As to what those things might be: as a contemporary lit scholar, and a queer woman, I find that there's a HUGE absence of really good texts about alternative families. T Cooper is one of the few to do this at all, and when he transitioned, I sort of felt like we lost him (this is obviously complicated, but I feel like he sacrificed his voice as a masculine female). I teach an American Culture and Lit course, and, when it comes time to choose texts to represent the queer movement, I always feel a little stymied. I usually use /Angels in America/ and /Lipshitz 6/, but even these texts reify some of the assumptions I'm trying to get students to move beyond. I would love to read something that refused the necessity of biology to motherhood. I'd love a text that forced me to put down gender assumptions. And I'd love to hear more about your experiences with that stuff here.

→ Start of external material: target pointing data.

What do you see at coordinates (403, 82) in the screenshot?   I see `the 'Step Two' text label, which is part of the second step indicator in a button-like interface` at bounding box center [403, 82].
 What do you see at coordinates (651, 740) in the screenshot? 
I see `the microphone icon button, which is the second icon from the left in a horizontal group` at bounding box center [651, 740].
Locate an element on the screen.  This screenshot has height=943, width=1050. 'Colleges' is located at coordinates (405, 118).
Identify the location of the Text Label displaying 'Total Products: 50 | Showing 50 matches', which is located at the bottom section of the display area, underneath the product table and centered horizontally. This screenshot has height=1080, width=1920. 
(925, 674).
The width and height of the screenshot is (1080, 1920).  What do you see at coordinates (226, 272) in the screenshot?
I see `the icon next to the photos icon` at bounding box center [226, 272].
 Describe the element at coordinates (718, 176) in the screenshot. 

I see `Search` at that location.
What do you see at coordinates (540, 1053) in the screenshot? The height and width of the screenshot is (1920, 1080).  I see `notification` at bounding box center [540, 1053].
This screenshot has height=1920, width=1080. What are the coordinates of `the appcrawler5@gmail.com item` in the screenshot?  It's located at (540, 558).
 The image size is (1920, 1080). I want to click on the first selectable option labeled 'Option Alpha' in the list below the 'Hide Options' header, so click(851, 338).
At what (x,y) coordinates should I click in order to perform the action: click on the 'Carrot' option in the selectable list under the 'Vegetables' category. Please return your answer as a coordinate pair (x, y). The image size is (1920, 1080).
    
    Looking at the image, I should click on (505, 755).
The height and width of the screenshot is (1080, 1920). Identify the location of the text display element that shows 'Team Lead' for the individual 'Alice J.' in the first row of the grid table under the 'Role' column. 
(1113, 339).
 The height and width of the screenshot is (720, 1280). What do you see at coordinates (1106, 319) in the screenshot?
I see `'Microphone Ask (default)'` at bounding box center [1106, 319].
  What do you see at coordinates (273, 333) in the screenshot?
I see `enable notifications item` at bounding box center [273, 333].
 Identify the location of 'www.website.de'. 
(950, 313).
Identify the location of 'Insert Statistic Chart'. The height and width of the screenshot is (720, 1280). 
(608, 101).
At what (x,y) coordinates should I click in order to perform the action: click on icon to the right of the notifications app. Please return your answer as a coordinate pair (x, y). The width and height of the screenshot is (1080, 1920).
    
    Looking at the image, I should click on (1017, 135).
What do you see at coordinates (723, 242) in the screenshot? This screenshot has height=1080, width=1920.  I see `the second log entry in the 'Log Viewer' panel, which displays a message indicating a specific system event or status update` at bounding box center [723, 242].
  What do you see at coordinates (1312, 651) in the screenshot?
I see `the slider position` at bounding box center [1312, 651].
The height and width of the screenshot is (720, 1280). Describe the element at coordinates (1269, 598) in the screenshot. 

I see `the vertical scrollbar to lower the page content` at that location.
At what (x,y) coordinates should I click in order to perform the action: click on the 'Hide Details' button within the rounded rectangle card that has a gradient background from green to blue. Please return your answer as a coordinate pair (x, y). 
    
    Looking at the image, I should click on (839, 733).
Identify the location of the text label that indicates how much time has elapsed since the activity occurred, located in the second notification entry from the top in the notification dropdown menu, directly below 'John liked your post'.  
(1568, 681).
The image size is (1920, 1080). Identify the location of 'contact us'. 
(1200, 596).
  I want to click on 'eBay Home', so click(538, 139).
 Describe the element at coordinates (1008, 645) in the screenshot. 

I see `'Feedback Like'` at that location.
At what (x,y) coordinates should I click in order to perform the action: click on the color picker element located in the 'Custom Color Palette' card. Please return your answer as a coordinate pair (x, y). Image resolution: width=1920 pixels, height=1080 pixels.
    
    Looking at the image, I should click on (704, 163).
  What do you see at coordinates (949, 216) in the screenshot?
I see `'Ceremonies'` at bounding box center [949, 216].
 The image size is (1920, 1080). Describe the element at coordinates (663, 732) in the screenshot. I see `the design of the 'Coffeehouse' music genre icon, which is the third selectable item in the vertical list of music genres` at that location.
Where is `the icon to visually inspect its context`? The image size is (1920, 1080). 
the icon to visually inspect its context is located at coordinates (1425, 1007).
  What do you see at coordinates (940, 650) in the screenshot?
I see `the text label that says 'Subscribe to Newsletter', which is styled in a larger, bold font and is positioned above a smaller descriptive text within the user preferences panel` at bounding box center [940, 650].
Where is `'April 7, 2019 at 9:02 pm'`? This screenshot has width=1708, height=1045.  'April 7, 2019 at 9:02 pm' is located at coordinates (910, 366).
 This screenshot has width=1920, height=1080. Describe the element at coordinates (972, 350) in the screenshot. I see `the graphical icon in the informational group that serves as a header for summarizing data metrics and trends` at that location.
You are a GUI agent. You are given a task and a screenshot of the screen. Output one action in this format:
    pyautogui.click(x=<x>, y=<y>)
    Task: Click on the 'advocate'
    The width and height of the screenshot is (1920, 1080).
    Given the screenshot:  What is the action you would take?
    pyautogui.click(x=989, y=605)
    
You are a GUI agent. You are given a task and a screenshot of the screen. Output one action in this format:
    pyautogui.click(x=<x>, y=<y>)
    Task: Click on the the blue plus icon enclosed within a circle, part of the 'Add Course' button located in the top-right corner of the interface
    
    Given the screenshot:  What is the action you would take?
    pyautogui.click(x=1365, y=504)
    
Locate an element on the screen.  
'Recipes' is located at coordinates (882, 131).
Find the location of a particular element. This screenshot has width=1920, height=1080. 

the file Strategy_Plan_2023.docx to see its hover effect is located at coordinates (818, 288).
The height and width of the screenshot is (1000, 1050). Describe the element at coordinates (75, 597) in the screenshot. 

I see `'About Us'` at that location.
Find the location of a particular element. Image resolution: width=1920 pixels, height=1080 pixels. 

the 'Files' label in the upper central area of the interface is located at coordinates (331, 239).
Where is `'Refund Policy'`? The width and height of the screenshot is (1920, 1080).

My father was adopted in the 1930s, and I think it was pretty clear to him that if his adoptive parents could have made more children, they would have preferred that. I wish I could say that has changed, but I don't think it has. 80% of American women give birth to children. Most of the remaining 20% remain childless. So what of the 2-5% of mothers who don't share biological material with their children? I think you're especially positioned to explore this because, as I understand it, that was your choice from the beginning. Which means that somehow, you never internalized that cultural mandate. So I think it would be really lovely if you used your voice to help other women learn how to un-internalize it.
Anyway, if this doesn't make sense, blame my draft-addled brain. ;) And regardless, good luck in this worthy pursuit!
I know it was awhile back, but thanks for chiming in. Your idea is a good one. I'll get on that. ;)
Yay for you and clearing the chapter hurdle!!!
Thanks for saying what you did here. I've been feeling a bit invisible lately and your words were bolstering.